By making a tSNE scatter plot, we can clearly see that these components have nicely capture the latent “species” variable driving variation in our data.
p_tsne <- tsne_res$Y %>% as.data.frame() %>% rename(tSNE1=V1, tSNE2=V2) %>% ggplot(aes(x=tSNE1, y=tSNE2, color=species))+ geom_point()+ labs(subtitle="tSNE") print(p_tsne) ggsave("tSNE_plot_in_R.png", width=8, height=6)
UMAP Example in R
UMAP aka Uniform Manifold Approximation and Projection for Dimension Reduction is a relatively new dimension reduction technique that is commonly used for visualisation high dimensional data like t-SNE. UMAP is also a non-linear dimension reduction.
umap_res <- umap(scaled_data)
str(umap_res) # List of 4 ## $ layout: num [1:333, 1:2] -8.05 -7.13 -6.89 -9.32 -10.5 ... ## $ data : num [1:333, 1:4] -0.895 -0.822 -0.675 -1.334 -0.858 ... ## ..- attr(*, "dimnames")=List of 2 ## .. ..$ : NULL ## .. ..$ : chr [1:4] "bill_length_mm" "bill_depth_mm" "flipper_length_mm" "body_mass_g" ## ..- attr(*, "scaled:center")= Named num [1:4] 44 17.2 201 4207.1 ## .. ..- attr(*, "names")= chr [1:4] "bill_length_mm" "bill_depth_mm" "flipper_length_mm" "body_mass_g" ## ..- attr(*, "scaled:scale")= Named num [1:4] 5.47 1.97 14.02 805.22 ## .. ..- attr(*, "names")= chr [1:4] "bill_length_mm" "bill_depth_mm" "flipper_length_mm" "body_mass_g" ## $ knn :List of 2 ## ..$ indexes : int [1:333, 1:15] 1 2 3 4 5 6 7 8 9 10 ... ## ..$ distances: num [1:333, 1:15] 0 0 0 0 0 0 0 0 0 0 ... ## ..- attr(*, "class")= chr "umap.knn" ## $ config:List of 24 ## ..$ n_neighbors : int 15 ## ..$ n_components : int 2 ## ..$ metric : chr "euclidean" ## ..$ n_epochs : int 200 ... ... ...

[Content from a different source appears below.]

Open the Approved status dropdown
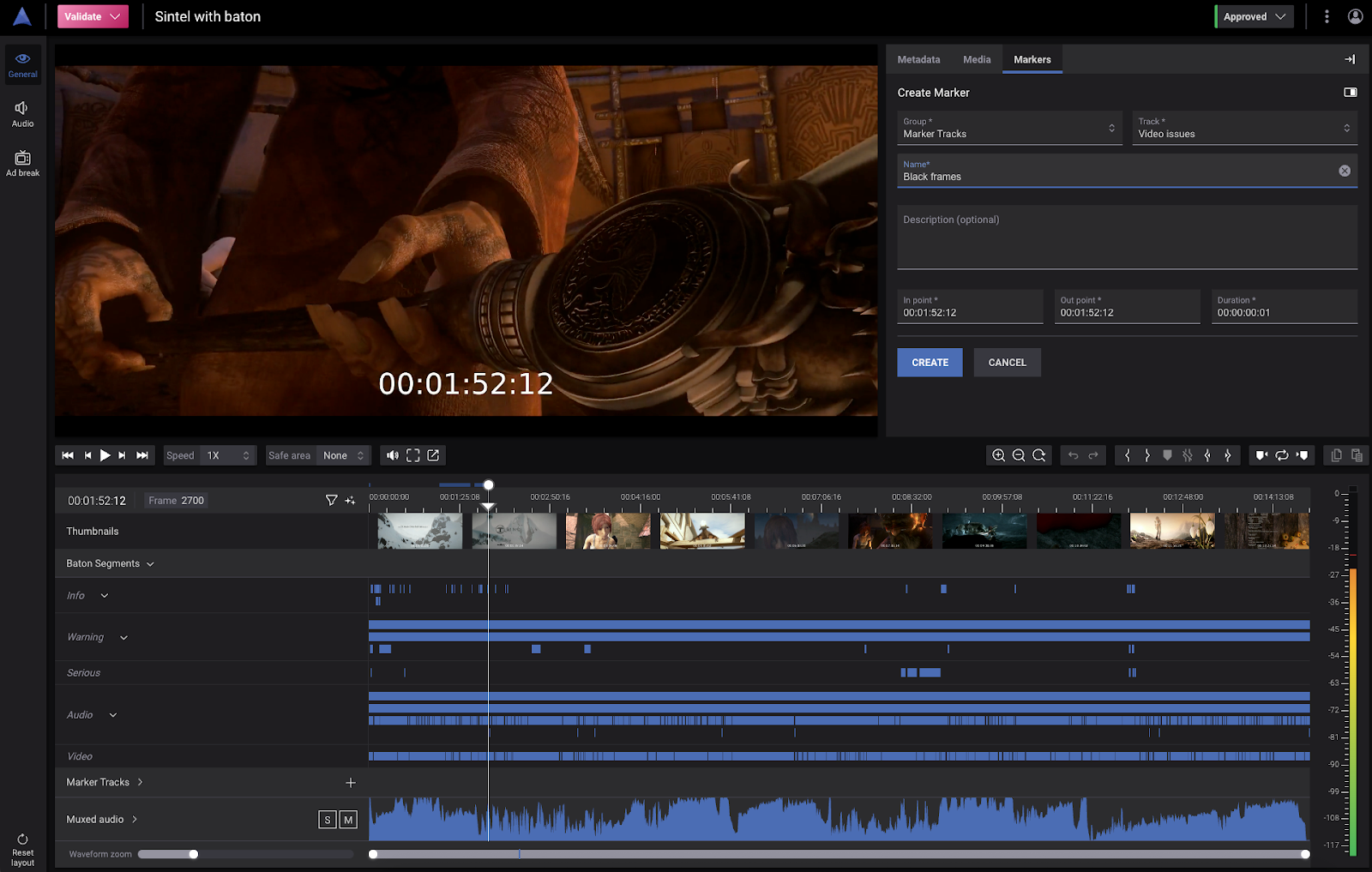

With UMAP scatter plot colored by species, we can clearly see that the the UMAP dimesions have nicely captured the latent “species” variable driving variation in our data.
p_umap <- umap_res$layout %>% as.data.frame() %>% rename(UMAP1=V1, UMAP2=V2) %>% ggplot(aes(x=UMAP1, y=UMAP2, color=species))+ geom_point()+ labs(subtitle="UMAP") print(p_umap) ggsave("UMAP_plot_in_R.png", width=8, height=6)
One of the things striking from these 6 dimensionality reduction techniques is that in a simpler data set like this with a strong latent variable (species) all of the methods perform nicely and captured the latent “species” factor.